Die Tafel und der Griffel aus Schiefer


Als im ausgehenden Mittelalter die Städte damit begannen, Schulen und Universitäten zunächst nur für Privilegierte, mehr und mehr jedoch auch für breitere Schichten der Bevölkerung zu gründen, wurde der Bedarf an Schreibmaterialien immer größer. Bis dato lag die Bildung ausschließlich bei den Klöstern und dort kopierte man Schriften auf sehr teurem Pergament, einer gegerbten Haut von ungeborenen Schafen oder Ziegen; einem Material, das in größeren Mengen gar nicht zur Verfügung stand.

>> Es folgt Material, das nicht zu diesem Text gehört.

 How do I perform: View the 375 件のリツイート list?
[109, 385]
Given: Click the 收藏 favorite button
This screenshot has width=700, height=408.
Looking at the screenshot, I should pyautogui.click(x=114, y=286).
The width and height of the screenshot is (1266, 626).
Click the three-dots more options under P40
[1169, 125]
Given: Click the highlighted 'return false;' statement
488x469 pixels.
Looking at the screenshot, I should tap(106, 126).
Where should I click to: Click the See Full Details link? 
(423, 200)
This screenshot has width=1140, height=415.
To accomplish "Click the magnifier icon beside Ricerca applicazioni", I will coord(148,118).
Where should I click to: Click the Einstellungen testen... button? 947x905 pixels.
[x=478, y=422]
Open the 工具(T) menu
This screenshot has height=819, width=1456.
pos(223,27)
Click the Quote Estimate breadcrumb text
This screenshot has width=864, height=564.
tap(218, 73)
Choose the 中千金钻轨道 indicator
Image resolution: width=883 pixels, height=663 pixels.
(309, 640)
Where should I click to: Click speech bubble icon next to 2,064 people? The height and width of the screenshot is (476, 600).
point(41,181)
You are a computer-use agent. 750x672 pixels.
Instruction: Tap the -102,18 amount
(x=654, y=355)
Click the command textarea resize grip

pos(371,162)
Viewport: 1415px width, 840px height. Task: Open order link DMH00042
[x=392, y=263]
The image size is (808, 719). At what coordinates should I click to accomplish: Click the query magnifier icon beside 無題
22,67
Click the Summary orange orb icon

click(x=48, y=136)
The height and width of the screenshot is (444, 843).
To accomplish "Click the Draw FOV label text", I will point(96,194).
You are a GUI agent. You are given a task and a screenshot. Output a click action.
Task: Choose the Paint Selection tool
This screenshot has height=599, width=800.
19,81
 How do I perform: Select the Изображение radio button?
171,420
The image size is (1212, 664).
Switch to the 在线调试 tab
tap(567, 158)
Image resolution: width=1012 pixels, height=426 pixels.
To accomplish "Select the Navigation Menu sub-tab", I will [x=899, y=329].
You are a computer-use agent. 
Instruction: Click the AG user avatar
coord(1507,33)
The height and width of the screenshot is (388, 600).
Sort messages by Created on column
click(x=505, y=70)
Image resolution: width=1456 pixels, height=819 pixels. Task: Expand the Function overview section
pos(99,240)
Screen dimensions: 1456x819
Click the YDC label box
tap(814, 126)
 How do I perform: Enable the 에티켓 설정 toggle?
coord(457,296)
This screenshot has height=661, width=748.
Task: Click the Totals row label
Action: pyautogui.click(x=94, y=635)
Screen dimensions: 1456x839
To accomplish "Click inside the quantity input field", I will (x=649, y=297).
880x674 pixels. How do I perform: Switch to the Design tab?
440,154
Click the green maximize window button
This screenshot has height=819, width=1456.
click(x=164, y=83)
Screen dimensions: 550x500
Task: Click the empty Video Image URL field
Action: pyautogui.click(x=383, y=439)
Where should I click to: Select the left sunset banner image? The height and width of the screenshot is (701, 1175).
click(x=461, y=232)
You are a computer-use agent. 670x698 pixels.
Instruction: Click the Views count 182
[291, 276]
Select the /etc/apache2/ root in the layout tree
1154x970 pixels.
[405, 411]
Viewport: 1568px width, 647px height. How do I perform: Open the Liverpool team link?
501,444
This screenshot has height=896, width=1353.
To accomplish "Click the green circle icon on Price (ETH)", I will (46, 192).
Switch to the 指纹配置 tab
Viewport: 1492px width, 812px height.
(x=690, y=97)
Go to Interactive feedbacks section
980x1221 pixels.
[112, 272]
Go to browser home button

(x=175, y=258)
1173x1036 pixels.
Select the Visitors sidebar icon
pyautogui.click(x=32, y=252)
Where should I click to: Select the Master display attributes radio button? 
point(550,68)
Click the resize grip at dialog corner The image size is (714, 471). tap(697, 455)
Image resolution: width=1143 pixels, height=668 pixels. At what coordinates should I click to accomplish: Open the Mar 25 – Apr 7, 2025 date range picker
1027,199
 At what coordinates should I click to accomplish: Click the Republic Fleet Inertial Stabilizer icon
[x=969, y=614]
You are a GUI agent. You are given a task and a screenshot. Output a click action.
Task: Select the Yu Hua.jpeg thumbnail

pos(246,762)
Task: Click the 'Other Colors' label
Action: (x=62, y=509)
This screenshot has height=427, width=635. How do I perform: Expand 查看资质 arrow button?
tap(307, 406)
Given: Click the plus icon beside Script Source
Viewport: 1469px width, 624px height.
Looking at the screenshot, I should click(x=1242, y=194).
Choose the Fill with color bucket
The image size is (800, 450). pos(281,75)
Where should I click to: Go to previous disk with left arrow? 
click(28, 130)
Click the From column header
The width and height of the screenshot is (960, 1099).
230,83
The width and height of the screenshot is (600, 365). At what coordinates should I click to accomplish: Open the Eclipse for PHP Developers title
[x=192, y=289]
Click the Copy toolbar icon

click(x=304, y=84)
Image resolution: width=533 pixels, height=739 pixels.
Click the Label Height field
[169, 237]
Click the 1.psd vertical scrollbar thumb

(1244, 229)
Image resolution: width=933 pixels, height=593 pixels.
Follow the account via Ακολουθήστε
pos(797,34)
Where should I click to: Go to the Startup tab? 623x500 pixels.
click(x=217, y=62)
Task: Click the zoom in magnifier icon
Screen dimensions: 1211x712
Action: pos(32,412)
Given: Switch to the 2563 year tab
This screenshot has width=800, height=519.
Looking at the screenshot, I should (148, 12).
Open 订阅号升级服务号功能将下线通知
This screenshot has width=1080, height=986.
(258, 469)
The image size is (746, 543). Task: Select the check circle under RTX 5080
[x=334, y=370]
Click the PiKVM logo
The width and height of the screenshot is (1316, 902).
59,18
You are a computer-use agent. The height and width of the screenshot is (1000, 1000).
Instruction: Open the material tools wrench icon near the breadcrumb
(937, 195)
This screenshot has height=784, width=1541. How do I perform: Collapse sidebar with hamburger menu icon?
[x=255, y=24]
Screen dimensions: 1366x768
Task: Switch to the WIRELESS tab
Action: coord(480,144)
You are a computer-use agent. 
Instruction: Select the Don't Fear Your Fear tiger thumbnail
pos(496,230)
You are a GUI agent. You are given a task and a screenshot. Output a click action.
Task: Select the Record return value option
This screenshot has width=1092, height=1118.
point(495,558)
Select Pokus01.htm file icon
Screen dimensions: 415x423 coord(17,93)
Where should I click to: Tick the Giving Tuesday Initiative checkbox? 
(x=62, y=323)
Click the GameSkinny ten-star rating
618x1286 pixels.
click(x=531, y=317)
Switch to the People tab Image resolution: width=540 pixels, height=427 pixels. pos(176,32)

So verfiel man auf Schiefertafeln und den dazugehörenden Griffeln aus dem gleichen Material. Vielleicht standen dabei die Wachstafel und der Stylo der Römer sogar Pate.

Schiefer ist ein Sammelbegriff für unterschiedliches tektonisch gefaltetes Sedimentgestein. Sein gemeinsames Merkmal ist die ausgezeichnete Spaltbarkeit entlang enger paralleler Flächen. Es findet sich in vielen Teilen der Welt, in Deutschland zum Beispiel im Hunsrück, im Sauerland sowie in Thüringen, wo die Stadt Steinach bis in die 1960er Jahre beinahe ein Weltmonopol unterhielt.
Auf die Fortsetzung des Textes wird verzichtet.